Emily Schmall Contributor

MEXICO CITY (March 30) -- As Mexico closed down for its annual celebration of Holy Week, officials reacted with anger and a degree of helplessness to the slayings of 10 students from a tiny mountainside hamlet who were mowed down by an armed commando on Palm Sunday. The victims, ages 8 to 21, were killed while driving down a desolate highway in the north-central Mexican state of Durango.

According to authorities, the group's pickup was waved to a stop at an improvised roadblock by a man in military garb. Then he and an unknown number of other attackers tossed hand grenades at the truck and riddled it with bullets.

Two women who survived the attack were ordered by the killers to walk a little more than four miles to the nearest town to notify the military about what had happened, the daily La Jornada reported.

Durango Gov.
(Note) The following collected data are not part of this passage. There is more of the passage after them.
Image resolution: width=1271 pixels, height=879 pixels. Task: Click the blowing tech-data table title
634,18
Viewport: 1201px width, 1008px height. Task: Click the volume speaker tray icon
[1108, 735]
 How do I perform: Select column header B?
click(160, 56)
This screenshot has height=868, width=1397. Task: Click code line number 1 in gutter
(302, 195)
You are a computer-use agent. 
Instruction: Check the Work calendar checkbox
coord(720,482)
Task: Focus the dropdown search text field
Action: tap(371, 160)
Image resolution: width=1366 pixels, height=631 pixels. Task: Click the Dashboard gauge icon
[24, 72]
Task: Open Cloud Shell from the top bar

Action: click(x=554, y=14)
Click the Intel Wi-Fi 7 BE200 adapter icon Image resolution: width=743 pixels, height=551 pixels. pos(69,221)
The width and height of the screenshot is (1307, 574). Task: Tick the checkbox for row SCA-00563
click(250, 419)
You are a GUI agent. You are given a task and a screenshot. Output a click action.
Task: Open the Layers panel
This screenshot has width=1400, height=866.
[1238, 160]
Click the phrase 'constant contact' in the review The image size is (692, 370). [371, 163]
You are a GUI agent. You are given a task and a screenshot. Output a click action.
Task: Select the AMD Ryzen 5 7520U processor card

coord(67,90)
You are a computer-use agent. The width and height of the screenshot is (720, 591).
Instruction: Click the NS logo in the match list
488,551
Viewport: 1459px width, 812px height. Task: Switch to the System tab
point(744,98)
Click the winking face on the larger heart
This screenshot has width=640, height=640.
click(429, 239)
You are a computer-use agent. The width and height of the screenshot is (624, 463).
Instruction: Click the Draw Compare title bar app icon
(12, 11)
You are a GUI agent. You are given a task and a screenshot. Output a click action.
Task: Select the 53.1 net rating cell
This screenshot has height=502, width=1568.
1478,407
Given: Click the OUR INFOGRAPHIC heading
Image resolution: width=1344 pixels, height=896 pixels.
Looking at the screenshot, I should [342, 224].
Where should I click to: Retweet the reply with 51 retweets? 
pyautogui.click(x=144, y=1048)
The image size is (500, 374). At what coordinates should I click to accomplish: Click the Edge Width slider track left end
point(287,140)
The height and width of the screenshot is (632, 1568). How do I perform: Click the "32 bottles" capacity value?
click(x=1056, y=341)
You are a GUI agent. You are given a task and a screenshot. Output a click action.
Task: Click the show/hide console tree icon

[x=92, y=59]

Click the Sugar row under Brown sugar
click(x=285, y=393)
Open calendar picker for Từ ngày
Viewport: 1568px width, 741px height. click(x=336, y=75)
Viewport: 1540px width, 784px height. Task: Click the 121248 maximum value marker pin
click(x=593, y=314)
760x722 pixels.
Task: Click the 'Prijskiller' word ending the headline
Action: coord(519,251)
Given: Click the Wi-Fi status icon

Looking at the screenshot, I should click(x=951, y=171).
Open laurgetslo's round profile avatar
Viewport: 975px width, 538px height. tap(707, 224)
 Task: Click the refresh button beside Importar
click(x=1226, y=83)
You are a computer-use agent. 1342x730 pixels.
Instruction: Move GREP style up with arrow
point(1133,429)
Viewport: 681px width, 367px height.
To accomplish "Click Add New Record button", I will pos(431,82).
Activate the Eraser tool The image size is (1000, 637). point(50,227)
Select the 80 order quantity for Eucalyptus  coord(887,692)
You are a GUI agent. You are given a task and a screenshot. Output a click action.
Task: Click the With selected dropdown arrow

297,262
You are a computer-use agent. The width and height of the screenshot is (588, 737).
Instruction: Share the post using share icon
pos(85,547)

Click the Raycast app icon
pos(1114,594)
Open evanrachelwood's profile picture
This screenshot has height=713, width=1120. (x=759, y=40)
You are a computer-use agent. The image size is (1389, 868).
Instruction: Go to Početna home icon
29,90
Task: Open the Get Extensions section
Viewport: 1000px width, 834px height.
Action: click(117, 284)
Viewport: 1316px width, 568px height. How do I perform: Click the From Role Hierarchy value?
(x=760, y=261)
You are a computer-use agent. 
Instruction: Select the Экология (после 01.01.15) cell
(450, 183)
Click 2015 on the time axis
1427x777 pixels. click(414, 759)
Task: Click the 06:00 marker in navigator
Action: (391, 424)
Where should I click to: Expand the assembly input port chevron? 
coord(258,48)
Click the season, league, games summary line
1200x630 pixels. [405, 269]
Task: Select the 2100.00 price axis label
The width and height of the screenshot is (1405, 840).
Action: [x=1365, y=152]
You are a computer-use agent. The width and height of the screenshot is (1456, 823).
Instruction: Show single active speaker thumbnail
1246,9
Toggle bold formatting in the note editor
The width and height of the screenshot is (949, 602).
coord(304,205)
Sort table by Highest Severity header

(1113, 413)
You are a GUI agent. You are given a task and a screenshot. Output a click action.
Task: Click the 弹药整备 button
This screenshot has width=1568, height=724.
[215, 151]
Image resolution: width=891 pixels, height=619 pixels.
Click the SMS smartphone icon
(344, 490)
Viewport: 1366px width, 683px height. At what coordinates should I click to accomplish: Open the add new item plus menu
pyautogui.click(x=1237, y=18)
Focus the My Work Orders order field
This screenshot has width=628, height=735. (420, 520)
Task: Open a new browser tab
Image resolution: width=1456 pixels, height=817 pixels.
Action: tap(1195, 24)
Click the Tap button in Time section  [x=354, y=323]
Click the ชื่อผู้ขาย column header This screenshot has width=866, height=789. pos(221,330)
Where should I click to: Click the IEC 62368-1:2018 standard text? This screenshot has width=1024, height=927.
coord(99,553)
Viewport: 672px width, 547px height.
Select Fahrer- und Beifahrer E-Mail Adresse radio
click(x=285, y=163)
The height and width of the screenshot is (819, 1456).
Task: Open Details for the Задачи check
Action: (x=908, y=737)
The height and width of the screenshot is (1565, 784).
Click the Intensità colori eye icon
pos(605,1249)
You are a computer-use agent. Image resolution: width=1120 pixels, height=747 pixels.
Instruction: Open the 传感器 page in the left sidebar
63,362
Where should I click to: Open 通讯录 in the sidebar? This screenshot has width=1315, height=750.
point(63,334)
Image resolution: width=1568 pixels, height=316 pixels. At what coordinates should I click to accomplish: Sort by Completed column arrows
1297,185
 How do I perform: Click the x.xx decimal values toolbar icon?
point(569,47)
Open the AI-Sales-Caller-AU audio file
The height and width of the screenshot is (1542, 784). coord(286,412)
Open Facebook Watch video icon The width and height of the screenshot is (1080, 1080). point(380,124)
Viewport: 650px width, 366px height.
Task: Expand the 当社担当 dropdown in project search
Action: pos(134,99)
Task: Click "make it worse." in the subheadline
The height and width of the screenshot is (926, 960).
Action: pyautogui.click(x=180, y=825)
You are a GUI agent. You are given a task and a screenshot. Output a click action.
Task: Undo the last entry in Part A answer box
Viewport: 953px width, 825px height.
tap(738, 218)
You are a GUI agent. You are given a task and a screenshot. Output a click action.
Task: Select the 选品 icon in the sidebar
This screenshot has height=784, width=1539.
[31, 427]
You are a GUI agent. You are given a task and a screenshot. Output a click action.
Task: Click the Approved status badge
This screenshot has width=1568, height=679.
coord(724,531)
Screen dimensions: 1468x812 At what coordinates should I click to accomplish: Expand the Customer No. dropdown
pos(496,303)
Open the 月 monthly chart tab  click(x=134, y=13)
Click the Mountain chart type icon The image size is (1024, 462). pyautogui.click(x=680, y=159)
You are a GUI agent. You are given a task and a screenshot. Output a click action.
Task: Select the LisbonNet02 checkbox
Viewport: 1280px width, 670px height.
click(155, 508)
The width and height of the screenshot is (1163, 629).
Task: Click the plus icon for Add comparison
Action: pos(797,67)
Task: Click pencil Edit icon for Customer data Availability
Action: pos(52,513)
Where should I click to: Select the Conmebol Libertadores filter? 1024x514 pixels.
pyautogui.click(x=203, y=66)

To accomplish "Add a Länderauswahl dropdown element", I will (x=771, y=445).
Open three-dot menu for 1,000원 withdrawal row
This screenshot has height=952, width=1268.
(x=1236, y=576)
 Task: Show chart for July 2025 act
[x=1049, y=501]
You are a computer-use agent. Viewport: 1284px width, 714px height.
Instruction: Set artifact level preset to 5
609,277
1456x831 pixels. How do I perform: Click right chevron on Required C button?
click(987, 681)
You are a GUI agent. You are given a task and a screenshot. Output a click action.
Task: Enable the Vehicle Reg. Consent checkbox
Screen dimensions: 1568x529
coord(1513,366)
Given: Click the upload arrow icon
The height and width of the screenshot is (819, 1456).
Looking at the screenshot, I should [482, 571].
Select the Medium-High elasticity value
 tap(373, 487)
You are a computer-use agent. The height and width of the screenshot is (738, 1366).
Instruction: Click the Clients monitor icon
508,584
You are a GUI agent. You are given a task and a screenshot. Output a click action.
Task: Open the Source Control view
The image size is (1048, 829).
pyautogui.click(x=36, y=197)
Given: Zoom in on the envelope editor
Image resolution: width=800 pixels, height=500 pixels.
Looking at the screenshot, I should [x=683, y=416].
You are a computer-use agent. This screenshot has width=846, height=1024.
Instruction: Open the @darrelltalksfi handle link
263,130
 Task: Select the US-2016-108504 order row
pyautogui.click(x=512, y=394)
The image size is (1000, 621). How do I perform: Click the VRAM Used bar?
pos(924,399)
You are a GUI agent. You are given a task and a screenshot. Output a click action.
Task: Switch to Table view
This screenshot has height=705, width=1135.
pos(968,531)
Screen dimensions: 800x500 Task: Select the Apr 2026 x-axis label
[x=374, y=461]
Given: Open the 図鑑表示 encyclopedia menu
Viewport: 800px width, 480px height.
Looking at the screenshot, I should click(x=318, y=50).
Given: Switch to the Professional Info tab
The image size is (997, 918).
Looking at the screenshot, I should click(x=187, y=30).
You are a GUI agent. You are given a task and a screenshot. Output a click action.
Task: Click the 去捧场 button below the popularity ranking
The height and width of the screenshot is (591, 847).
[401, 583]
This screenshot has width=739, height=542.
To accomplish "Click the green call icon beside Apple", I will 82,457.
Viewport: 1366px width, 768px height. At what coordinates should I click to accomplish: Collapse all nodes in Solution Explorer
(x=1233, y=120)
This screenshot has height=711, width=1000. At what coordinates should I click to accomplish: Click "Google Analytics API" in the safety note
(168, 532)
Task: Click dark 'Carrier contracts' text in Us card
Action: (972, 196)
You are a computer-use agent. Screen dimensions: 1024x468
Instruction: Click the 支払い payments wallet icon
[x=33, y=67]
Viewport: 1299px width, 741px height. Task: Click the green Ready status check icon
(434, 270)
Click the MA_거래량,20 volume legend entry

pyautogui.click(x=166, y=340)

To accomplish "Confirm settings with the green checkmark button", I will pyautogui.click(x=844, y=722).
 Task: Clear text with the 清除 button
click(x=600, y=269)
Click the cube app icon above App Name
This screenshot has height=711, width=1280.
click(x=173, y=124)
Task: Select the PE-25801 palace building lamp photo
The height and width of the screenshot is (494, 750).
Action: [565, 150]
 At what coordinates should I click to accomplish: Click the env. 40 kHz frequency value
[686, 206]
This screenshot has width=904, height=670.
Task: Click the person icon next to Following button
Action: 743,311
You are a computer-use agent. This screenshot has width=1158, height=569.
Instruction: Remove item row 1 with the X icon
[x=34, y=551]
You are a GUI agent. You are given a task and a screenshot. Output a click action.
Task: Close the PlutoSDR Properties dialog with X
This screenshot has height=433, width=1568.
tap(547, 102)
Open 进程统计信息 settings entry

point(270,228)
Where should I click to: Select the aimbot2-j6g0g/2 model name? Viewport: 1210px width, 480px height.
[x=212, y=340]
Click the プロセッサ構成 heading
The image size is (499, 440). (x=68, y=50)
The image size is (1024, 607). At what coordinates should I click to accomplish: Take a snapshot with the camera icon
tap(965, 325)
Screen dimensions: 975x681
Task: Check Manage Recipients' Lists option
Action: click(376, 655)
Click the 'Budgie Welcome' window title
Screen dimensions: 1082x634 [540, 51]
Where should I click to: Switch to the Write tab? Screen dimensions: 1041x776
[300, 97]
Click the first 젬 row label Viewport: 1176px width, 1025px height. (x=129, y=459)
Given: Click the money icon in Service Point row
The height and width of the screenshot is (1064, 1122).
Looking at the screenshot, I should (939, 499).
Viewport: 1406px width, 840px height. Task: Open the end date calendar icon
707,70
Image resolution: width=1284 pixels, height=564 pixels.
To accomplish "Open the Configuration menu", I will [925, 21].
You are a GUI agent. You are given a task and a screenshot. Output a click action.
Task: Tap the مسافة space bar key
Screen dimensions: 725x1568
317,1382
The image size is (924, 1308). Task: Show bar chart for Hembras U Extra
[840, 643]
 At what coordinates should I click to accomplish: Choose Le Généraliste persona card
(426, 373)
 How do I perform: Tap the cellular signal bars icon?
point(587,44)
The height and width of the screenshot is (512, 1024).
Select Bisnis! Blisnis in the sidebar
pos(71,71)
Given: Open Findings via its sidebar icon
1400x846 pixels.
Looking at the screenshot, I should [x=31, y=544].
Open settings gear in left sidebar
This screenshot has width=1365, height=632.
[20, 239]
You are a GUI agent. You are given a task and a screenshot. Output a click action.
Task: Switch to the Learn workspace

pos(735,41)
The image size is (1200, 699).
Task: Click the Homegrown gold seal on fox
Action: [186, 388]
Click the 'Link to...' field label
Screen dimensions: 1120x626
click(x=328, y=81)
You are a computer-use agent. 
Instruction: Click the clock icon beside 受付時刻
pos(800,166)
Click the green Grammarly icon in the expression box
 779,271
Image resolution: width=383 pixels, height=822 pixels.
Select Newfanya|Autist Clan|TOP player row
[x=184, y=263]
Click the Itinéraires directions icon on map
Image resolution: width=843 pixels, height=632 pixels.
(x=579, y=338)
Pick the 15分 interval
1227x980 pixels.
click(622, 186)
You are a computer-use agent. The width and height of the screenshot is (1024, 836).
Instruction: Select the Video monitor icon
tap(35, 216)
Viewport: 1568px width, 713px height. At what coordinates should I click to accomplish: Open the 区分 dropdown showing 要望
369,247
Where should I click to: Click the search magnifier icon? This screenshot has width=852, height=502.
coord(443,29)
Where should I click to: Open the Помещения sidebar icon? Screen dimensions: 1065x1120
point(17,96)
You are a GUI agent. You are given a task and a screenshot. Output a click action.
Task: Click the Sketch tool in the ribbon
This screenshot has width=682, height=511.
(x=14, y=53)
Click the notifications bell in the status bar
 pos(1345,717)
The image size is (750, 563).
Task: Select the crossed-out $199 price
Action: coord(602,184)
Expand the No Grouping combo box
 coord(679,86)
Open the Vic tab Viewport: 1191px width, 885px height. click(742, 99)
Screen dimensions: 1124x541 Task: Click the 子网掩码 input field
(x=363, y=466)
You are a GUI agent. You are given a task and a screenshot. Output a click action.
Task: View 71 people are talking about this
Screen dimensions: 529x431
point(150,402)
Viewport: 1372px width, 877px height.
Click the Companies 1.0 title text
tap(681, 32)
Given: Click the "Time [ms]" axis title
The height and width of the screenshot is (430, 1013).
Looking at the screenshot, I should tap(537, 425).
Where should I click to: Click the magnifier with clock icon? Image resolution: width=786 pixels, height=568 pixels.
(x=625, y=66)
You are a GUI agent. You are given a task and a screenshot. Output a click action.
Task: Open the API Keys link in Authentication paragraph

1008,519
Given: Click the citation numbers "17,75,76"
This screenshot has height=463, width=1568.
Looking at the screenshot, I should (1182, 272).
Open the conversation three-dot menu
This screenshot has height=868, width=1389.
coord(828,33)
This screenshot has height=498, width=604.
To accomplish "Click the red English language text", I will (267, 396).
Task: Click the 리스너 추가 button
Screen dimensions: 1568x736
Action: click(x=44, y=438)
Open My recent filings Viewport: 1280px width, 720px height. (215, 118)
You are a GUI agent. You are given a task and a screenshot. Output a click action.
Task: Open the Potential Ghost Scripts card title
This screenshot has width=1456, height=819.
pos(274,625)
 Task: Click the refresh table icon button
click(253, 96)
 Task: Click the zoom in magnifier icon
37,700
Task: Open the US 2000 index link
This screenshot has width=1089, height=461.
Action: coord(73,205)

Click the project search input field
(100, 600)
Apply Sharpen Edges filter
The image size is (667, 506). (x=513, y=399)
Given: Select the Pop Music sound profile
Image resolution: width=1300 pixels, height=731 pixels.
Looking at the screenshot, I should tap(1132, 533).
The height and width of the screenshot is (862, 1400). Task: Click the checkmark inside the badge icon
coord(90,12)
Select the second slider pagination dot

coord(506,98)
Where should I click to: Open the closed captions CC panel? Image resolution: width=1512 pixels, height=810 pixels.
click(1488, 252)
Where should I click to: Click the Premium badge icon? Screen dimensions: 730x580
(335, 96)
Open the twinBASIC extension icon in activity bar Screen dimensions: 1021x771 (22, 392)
Ismael Hernandez Deras told Mexico City newspaper La Prensa that the authorities believe the assassins were connected to the drug cartels who are fighting for control of the region, known as Mexico's "golden triangle" because of the amount of marijuana, opium and heroin produced there.

"This bloody fight ... is about the entrance of new elements of organized crime and the pulverization of pre-existing groups," Hernandez Deras said.

But the state's attorney general, Daniel Garcia Leal, told a Mexico radio show today that violence could have another background, such as a family spat or an act of vengeance.

He said, however, that the place where the crime was committed is "where groups of organized criminals dedicated to moving drugs and goods meet, and also where people carry out purchasing operations."

Violence is ratcheting up across Mexico, and the drug trade is widely blamed. A slew of brutal attacks in recent weeks -- including the slaying of two Americans in the border city of Ciudad Juarez -- is worrying tourists, foreign investors and the U.S. government, which sent a high-level delegation to Mexico City last week.

The sparsely populated western Sierra Madre mountains of Durango have become a crucial gateway for traffickers fighting for control of lucrative drug routes. When they were killed, the students were on their way to Los Naranjos, a small village in the municipality of Puerto Nuevo, in the southeastern part of the state. The village borders the states of Nayarit, Jalisco and Sinaloa, the birthplace of many of Mexico's most notorious capos. "The towns are isolated; entire families have left because of the harassment of hit men, soldiers and police officers," according to an editorial in today's La Voz de Durango newspaper. "It's a no man's land, a dance with death, an infernal, harsh and bloody land."

Only 25 percent of working-age residents in the region of Durango are economically active, according to government statistics. Those who do work have few legitimate options besides the lumber industry, ranching and agriculture.

The victims, five girls and five boys from three families, were among some 74,000 households in the region benefiting from a federal program that aids low-income families for keeping their children in school and practicing good hygiene.

Mexico's secretary of the interior, Fernando Gomez-Mont, emphasized his will for the "most energetic repudiation of this brutal act" at a press conference in Mexico City on Monday. Though the motive remained unknown, Gomez-Mont noted that the Sinaloa drug gang had been waging a war in the region with the Zetas, former commandos and assassins who have splintered off from the Gulf cartel to form their own drug-trafficking organization.

Since President Felipe Calderon took office in late 2006, more than 18,000 people have been killed in drug-related violence. The government says some 90 percent of victims are cartel members killed by rival drug gangs, and that the rest of the victims are mostly police and army officials. It says very few innocent civilians have been killed.

But it is not just the Palm Sunday slayings that challenge that assertion. A week ago, two engineering students at Mexico's prestigious Monterrey Institute of Technology were caught in the crossfire. In January, bullets rained on a high school party in Ciudad Juarez, killing 15 teenagers. And in late December a 33-year-old school board official from El Monte, Calif., was executed after being kidnapped along with five other men from a restaurant in his wife's hometown in Durango.